Honor y respeto a los
difuntos
La Iglesia Católica, ya
desde la época de los primeros cristianos, siempre ha rodeado a los muertos de
una atmósfera de respeto sagrado. Esto y las honras fúnebres que siempre les ha
tributado permiten hablar de un cierto culto a los difuntos: culto no en el
sentido teológico estricto, sino entendido como un amplio honor y respeto
sagrados hacia los difuntos por parte de quienes tienen fe en la resurrección de
la carne y en la vida futura.
El cristianismo en sus
primeros siglos no rechazó el culto para con los difuntos de las antiguas
civilizaciones, sino que lo consolidó, previa purificación, dándole su
verdadero sentido trascendente, a la luz del conocimiento de la inmortalidad
del alma y del dogma de la resurrección; puesto que el cuerpo —que durante la
vida es “templo del Espíritu Santo” y “miembro de Cristo” (1 Cor 6,15-9) y cuyo
destino definitivo es la transformación espiritual en la resurrección— siempre
ha sido, a los ojos de los cristianos, tan digno de respeto y veneración como
las cosas más santas.
Este respeto se ha manifestado, en primer lugar, en el
modo mismo de enterrar los cadáveres.
Funerales y sepultura
Pero esto en nada afectó al
sentimiento de profundo respeto y veneración que la Iglesia profesaba y siguió
profesando a sus hijos difuntos.
De ahí que a pesar de las
prohibiciones a que se vio obligada para evitar abusos, permaneció firme en su
voluntad de honrarlos.
Y así se estableció que,
antes de ser enterrado, el cadáver fuese llevado a la Iglesia y, colocado
delante del altar, fuese celebrada la Santa Misa en sufragio suyo.

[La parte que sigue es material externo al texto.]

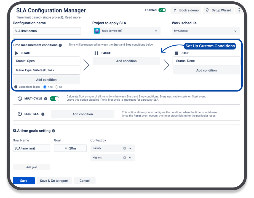254x198 pixels.
Task: Click the info icon beside Conditions logic
Action: point(16,87)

Esta práctica, ya casi común
hacia finales del s. IV y de la que San Agustín nos da un testimonio claro al
relatar los funerales de su madre Santa Mónica en sus Confesiones, se ha
mantenido hasta nuestros días.
San Agustín también
explicaba a los cristianos de sus días cómo los honores externos no reportarían
ningún beneficio ni honra a los muertos si no iban acompañados de los honores
espirituales de la oración: “Sin estas oraciones, inspiradas en la fe y la
piedad hacia los difuntos, creo que de nada serviría a sus almas el que sus
cuerpos privados de vida fuesen depositados en un lugar santo. Siendo así,
convenzámonos de que sólo podemos favorecer a los difuntos si ofrecemos por
ellos el sacrificio del altar, de la plegaria o de la limosna” (De cura pro
mortuis gerenda, 3 y 4).
Comprendiéndolo así, la
Iglesia, que siempre tuvo la preocupación de dar digna sepultura a los
cadáveres de sus hijos, brindó para honrarlos lo mejor de sus depósitos
espirituales. Depositaria de los méritos redentores de Cristo, quiso
aplicárselos a sus difuntos, tomando por práctica ofrecer en determinados días
sobre sus tumbas lo que tan hermosamente llamó San Agustín sacrificium pretii
nostri, el sacrifico de nuestro rescate.
Ya en tiempos de San Ignacio
de Antioquia y de San Policarpo se habla de esto como de algo fundado en la
tradición. Pero también aquí el uso degeneró en abuso, y la autoridad
eclesiástica hubo de intervenir para atajarlo y reducirlo. Así se determinó que
la Misa sólo se celebrase sobre los sepulcros de los mártires.
Los difuntos en
la liturgia
Por otra parte, ya desde el
s. III es cosa común a todas las liturgias la memoria de los difuntos.
Es decir, que además de
algunas Misas especiales que se ofrecían por ellos junto a las tumbas, en todas
las demás sinaxis eucarísticas se hacía, como se sigue haciendo todavía, memoria
—memento— de los difuntos.
Este mismo espíritu de
afecto y ternura alienta a todas las oraciones y ceremonias del maravilloso
rito de las exequias.
La Iglesia hoy en día
recuerda de manera especial a sus hijos difuntos durante el mes de noviembre,
en el que destacan la “Conmemoración de todos los Fieles Difuntos”, el día 2 de
noviembre, especialmente dedicada a su recuerdo y el sufragio por sus almas; y
la “Festividad de todos los Santos”, el día 1 de ese mes, en que se celebra la
llegada al cielo de todos aquellos santos que, sin haber adquirido fama por su
santidad en esta vida, alcanzaron el premio eterno, entre los que se encuentran
la inmensa mayoría de los primeros cristianos.